[start]
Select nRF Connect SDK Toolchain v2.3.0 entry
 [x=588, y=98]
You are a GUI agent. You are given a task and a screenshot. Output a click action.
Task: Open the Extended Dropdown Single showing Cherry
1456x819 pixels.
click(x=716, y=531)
[end]
# PROBLEM TO WORK ON:
Scale the records above by rewriting every line, requests included, with each x and y coordinate in the answers multiplied by 1.85 and rounded to a whole number, halves rounding up. Leave all numbers in the requests unchanged.

# ANSWER:
Select nRF Connect SDK Toolchain v2.3.0 entry
 [x=1088, y=181]
You are a GUI agent. You are given a task and a screenshot. Output a click action.
Task: Open the Extended Dropdown Single showing Cherry
1456x819 pixels.
click(x=1325, y=982)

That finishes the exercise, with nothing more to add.